Observability for Multi-Agent Workflows
Traditional APM tools do not handle agentic workflows well. You need to trace causality across:
- Model inference calls (local or remote)
- Tool executions (APIs, database queries, hardware commands)
- Agent handoffs (state transitions)
- Human approval gates (pauses and resumes)
OpenTelemetry can capture this if you instrument every agent and tool call, but you still need a custom trace aggregator that understands agent semantics. You want to answer questions like “why did the workflow retry three times?” and “which tool call caused the agent to switch strategies?”
A minimal observability stack for agentic workflows includes:
- Structured logging with workflow ID, agent ID, and step ID in every log line
- Distributed tracing with spans for each agent execution and tool call
- State snapshots at every handoff and retry
- Metrics for agent execution time, tool call success rate, and retry count
Failure Modes and Recovery Strategies
Agentic workflows fail in ways that single-model inference does not. Common failure modes:
- Tool call schema mismatch: The model generates a tool call that does not match the expected schema.

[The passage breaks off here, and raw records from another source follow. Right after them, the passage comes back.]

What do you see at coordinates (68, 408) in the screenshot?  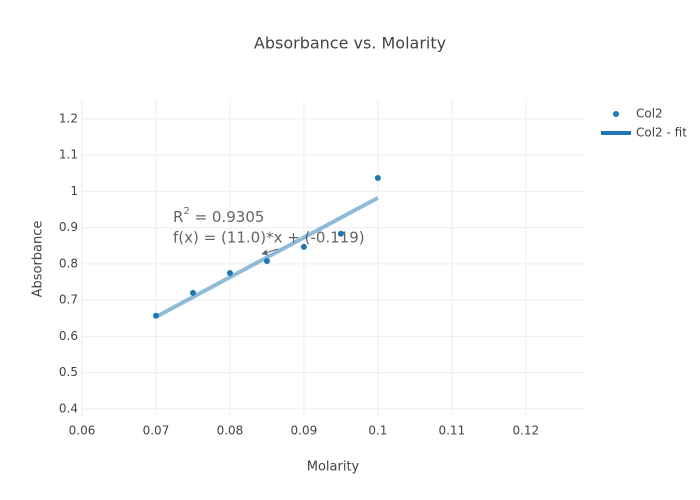 I see `y-tick-label: 0.4` at bounding box center [68, 408].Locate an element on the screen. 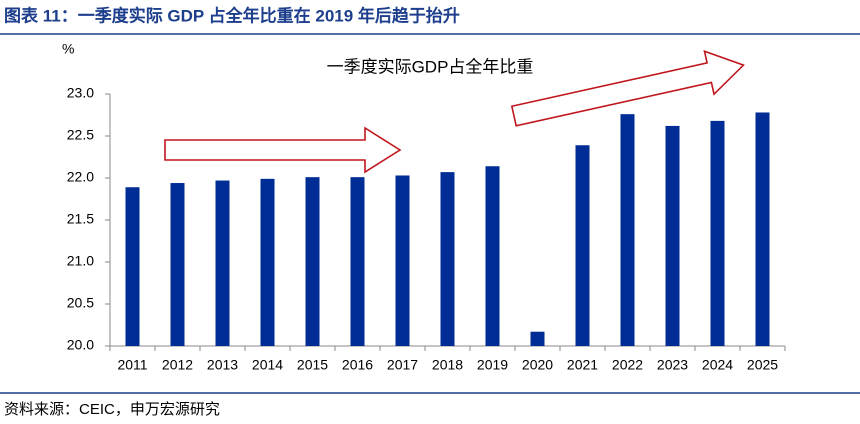 The image size is (860, 424). x-tick-label: 2015 is located at coordinates (312, 365). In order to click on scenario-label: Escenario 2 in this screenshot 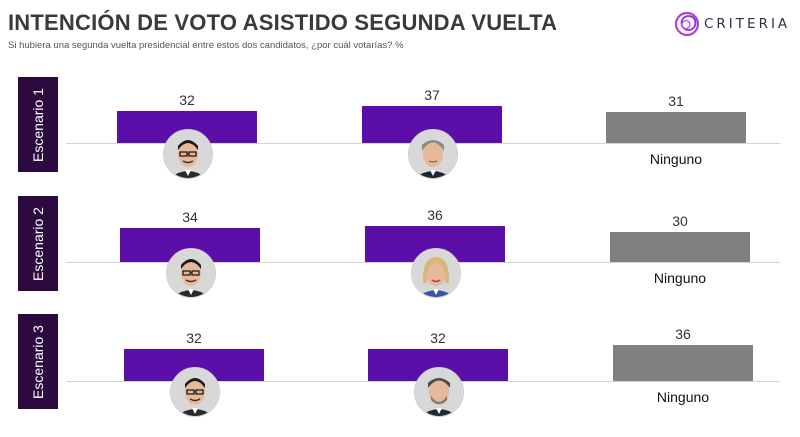, I will do `click(38, 244)`.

- Partial execution: An agent completes some steps but crashes before finishing.
- State desync: Edge and cloud state diverge due to network partition.
- Infinite retry loops: A transient error triggers retries that never succeed.

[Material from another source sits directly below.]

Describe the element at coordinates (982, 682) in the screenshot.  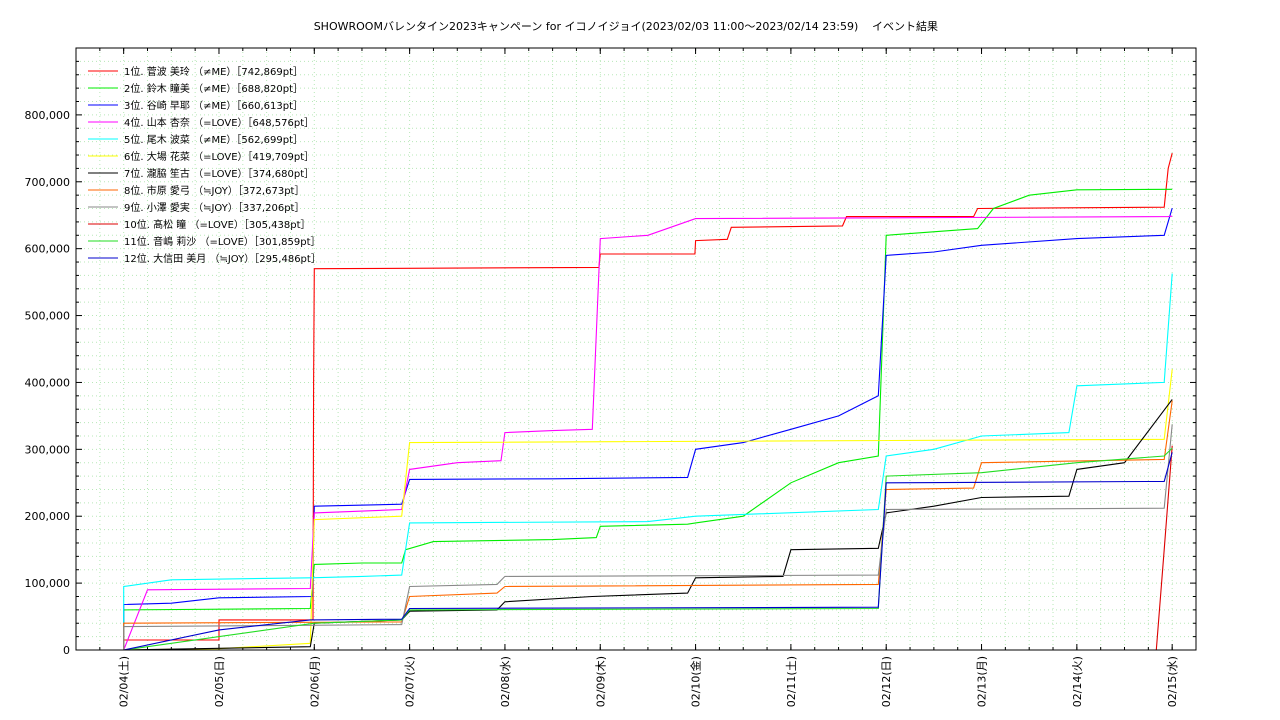
I see `x-tick-label: 02/13(月)` at that location.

Recovery strategies depend on the failure mode:
| Failure Mode | Detection Method | Recovery Strategy |
|---|---|---|
| Schema mismatch | Validate tool call before execution | Retry with schema hint in prompt |
| Partial execution | Checkpoint after each step | Resume from last checkpoint |
| State desync | Compare checksums on sync | Merge with conflict resolution rules |
| Infinite retry | Count retries, set max limit | Escalate to human or fallback agent |
You need to design these recovery paths upfront. Retrofitting them after deployment is expensive because you have to migrate state schemas and update agent logic.
Technical Verdict
Use agentic infrastructure when:
- You have multi-step workflows that require coordination between multiple models or tools.

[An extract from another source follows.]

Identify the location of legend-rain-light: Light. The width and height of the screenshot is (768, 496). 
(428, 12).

- You need to run agents on edge devices with intermittent connectivity.
- You are building systems where model choice may change frequently (vendor lock-in avoidance).
- You need audit trails and observability for regulated or high-stakes decisions.
Avoid agentic infrastructure when:
- Your use case is a single-shot model inference with no state or tool calls.
- You do not have the engineering capacity to build and maintain orchestration, state management, and observability layers.
- Your workflow is still experimental and you have not validated that multi-step coordination provides value over simpler approaches.
The shift from model wars to workflow plumbing is not hype. It is a practical engineering reality. The model you choose matters less than the infrastructure you build around it. When LLaMA and GPT-4 converge in capability, the differentiation comes from how you orchestrate, observe, and recover from failures in multi-agent systems.